# Work to complete
Could you return each line below without altering a word?

☆ ☆ ☆ ☆

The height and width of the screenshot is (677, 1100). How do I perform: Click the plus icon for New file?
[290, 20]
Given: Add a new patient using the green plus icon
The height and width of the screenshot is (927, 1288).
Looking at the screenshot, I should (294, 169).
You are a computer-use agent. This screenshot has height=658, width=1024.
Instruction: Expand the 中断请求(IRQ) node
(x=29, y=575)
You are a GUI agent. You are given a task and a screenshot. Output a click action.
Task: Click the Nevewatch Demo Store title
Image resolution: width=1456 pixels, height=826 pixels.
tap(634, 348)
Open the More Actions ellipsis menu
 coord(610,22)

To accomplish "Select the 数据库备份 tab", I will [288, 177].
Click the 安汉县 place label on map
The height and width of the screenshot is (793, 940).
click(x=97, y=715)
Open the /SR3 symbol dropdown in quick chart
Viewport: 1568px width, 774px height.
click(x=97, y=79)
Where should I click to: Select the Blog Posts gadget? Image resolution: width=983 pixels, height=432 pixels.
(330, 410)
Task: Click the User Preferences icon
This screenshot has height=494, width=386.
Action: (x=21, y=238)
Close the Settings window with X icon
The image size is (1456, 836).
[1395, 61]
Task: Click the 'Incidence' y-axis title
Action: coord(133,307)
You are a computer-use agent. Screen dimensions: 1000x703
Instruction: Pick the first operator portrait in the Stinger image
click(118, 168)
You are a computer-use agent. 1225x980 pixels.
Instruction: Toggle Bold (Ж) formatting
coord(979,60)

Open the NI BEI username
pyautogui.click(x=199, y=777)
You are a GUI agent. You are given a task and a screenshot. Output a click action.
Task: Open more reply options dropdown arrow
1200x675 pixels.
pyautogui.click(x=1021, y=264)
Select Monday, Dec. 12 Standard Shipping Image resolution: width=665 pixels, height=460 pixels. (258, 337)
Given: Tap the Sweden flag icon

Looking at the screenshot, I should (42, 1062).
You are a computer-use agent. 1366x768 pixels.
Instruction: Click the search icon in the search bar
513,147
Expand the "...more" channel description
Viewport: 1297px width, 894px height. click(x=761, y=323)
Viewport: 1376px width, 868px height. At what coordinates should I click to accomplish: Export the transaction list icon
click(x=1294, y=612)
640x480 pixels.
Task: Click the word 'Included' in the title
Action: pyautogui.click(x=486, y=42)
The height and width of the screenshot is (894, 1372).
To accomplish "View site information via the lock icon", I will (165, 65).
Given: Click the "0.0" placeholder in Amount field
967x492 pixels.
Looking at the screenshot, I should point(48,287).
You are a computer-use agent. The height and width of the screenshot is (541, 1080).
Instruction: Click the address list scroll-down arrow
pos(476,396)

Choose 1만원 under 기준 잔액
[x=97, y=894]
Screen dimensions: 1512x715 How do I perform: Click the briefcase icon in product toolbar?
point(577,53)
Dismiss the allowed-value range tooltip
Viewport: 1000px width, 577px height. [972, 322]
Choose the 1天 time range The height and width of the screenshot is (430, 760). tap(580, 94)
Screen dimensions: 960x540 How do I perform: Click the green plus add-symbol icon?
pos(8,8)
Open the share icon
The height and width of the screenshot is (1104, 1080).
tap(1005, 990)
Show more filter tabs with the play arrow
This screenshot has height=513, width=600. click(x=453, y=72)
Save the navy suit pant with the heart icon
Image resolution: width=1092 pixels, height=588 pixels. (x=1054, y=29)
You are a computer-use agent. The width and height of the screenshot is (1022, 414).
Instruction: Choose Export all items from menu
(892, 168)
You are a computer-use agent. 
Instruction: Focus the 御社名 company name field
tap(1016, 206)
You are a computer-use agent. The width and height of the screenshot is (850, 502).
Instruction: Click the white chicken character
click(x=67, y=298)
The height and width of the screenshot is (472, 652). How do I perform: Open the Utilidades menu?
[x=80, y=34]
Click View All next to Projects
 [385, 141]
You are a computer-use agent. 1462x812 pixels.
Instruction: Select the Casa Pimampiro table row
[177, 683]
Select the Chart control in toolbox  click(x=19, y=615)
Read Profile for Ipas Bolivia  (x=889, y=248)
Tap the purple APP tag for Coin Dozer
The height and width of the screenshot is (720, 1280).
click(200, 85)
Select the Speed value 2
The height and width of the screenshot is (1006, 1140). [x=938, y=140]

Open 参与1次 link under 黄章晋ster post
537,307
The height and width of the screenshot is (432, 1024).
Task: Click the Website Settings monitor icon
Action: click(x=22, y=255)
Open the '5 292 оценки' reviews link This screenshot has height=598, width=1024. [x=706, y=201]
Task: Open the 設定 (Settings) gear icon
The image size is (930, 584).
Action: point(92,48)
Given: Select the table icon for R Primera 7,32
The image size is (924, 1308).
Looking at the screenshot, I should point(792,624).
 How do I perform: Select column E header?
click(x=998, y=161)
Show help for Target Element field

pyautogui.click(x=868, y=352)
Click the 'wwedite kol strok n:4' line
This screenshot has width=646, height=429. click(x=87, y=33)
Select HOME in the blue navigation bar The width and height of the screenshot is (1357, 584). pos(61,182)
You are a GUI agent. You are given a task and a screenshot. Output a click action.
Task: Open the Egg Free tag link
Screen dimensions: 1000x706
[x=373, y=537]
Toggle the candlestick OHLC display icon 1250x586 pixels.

☆ ☆ ☆ ☆

# Finished task
The height and width of the screenshot is (677, 1100). How do I perform: Click the plus icon for New file?
[290, 20]
Given: Add a new patient using the green plus icon
The height and width of the screenshot is (927, 1288).
Looking at the screenshot, I should (294, 169).
You are a computer-use agent. This screenshot has height=658, width=1024.
Instruction: Expand the 中断请求(IRQ) node
(x=29, y=575)
You are a GUI agent. You are given a task and a screenshot. Output a click action.
Task: Click the Nevewatch Demo Store title
Image resolution: width=1456 pixels, height=826 pixels.
tap(634, 348)
Open the More Actions ellipsis menu
 coord(610,22)

To accomplish "Select the 数据库备份 tab", I will [288, 177].
Click the 安汉县 place label on map
The height and width of the screenshot is (793, 940).
click(x=97, y=715)
Open the /SR3 symbol dropdown in quick chart
Viewport: 1568px width, 774px height.
click(x=97, y=79)
Where should I click to: Select the Blog Posts gadget? Image resolution: width=983 pixels, height=432 pixels.
(330, 410)
Task: Click the User Preferences icon
This screenshot has height=494, width=386.
Action: (x=21, y=238)
Close the Settings window with X icon
The image size is (1456, 836).
[1395, 61]
Task: Click the 'Incidence' y-axis title
Action: coord(133,307)
You are a computer-use agent. Screen dimensions: 1000x703
Instruction: Pick the first operator portrait in the Stinger image
click(118, 168)
You are a computer-use agent. 1225x980 pixels.
Instruction: Toggle Bold (Ж) formatting
coord(979,60)

Open the NI BEI username
pyautogui.click(x=199, y=777)
You are a GUI agent. You are given a task and a screenshot. Output a click action.
Task: Open more reply options dropdown arrow
1200x675 pixels.
pyautogui.click(x=1021, y=264)
Select Monday, Dec. 12 Standard Shipping Image resolution: width=665 pixels, height=460 pixels. (258, 337)
Given: Tap the Sweden flag icon

Looking at the screenshot, I should (42, 1062).
You are a computer-use agent. 1366x768 pixels.
Instruction: Click the search icon in the search bar
513,147
Expand the "...more" channel description
Viewport: 1297px width, 894px height. click(x=761, y=323)
Viewport: 1376px width, 868px height. At what coordinates should I click to accomplish: Export the transaction list icon
click(x=1294, y=612)
640x480 pixels.
Task: Click the word 'Included' in the title
Action: pyautogui.click(x=486, y=42)
The height and width of the screenshot is (894, 1372).
To accomplish "View site information via the lock icon", I will (165, 65).
Given: Click the "0.0" placeholder in Amount field
967x492 pixels.
Looking at the screenshot, I should point(48,287).
You are a computer-use agent. The height and width of the screenshot is (541, 1080).
Instruction: Click the address list scroll-down arrow
pos(476,396)

Choose 1만원 under 기준 잔액
[x=97, y=894]
Screen dimensions: 1512x715 How do I perform: Click the briefcase icon in product toolbar?
point(577,53)
Dismiss the allowed-value range tooltip
Viewport: 1000px width, 577px height. [972, 322]
Choose the 1天 time range The height and width of the screenshot is (430, 760). tap(580, 94)
Screen dimensions: 960x540 How do I perform: Click the green plus add-symbol icon?
pos(8,8)
Open the share icon
The height and width of the screenshot is (1104, 1080).
tap(1005, 990)
Show more filter tabs with the play arrow
This screenshot has height=513, width=600. click(x=453, y=72)
Save the navy suit pant with the heart icon
Image resolution: width=1092 pixels, height=588 pixels. (x=1054, y=29)
You are a computer-use agent. The width and height of the screenshot is (1022, 414).
Instruction: Choose Export all items from menu
(892, 168)
You are a computer-use agent. 
Instruction: Focus the 御社名 company name field
tap(1016, 206)
You are a computer-use agent. The width and height of the screenshot is (850, 502).
Instruction: Click the white chicken character
click(x=67, y=298)
The height and width of the screenshot is (472, 652). How do I perform: Open the Utilidades menu?
[x=80, y=34]
Click View All next to Projects
 [385, 141]
You are a computer-use agent. 1462x812 pixels.
Instruction: Select the Casa Pimampiro table row
[177, 683]
Select the Chart control in toolbox  click(x=19, y=615)
Read Profile for Ipas Bolivia  (x=889, y=248)
Tap the purple APP tag for Coin Dozer
The height and width of the screenshot is (720, 1280).
click(200, 85)
Select the Speed value 2
The height and width of the screenshot is (1006, 1140). [x=938, y=140]

Open 参与1次 link under 黄章晋ster post
537,307
The height and width of the screenshot is (432, 1024).
Task: Click the Website Settings monitor icon
Action: click(x=22, y=255)
Open the '5 292 оценки' reviews link This screenshot has height=598, width=1024. [x=706, y=201]
Task: Open the 設定 (Settings) gear icon
The image size is (930, 584).
Action: point(92,48)
Given: Select the table icon for R Primera 7,32
The image size is (924, 1308).
Looking at the screenshot, I should point(792,624).
 How do I perform: Select column E header?
click(x=998, y=161)
Show help for Target Element field

pyautogui.click(x=868, y=352)
Click the 'wwedite kol strok n:4' line
This screenshot has width=646, height=429. click(x=87, y=33)
Select HOME in the blue navigation bar The width and height of the screenshot is (1357, 584). pos(61,182)
You are a GUI agent. You are given a task and a screenshot. Output a click action.
Task: Open the Egg Free tag link
Screen dimensions: 1000x706
[x=373, y=537]
Toggle the candlestick OHLC display icon 1250x586 pixels.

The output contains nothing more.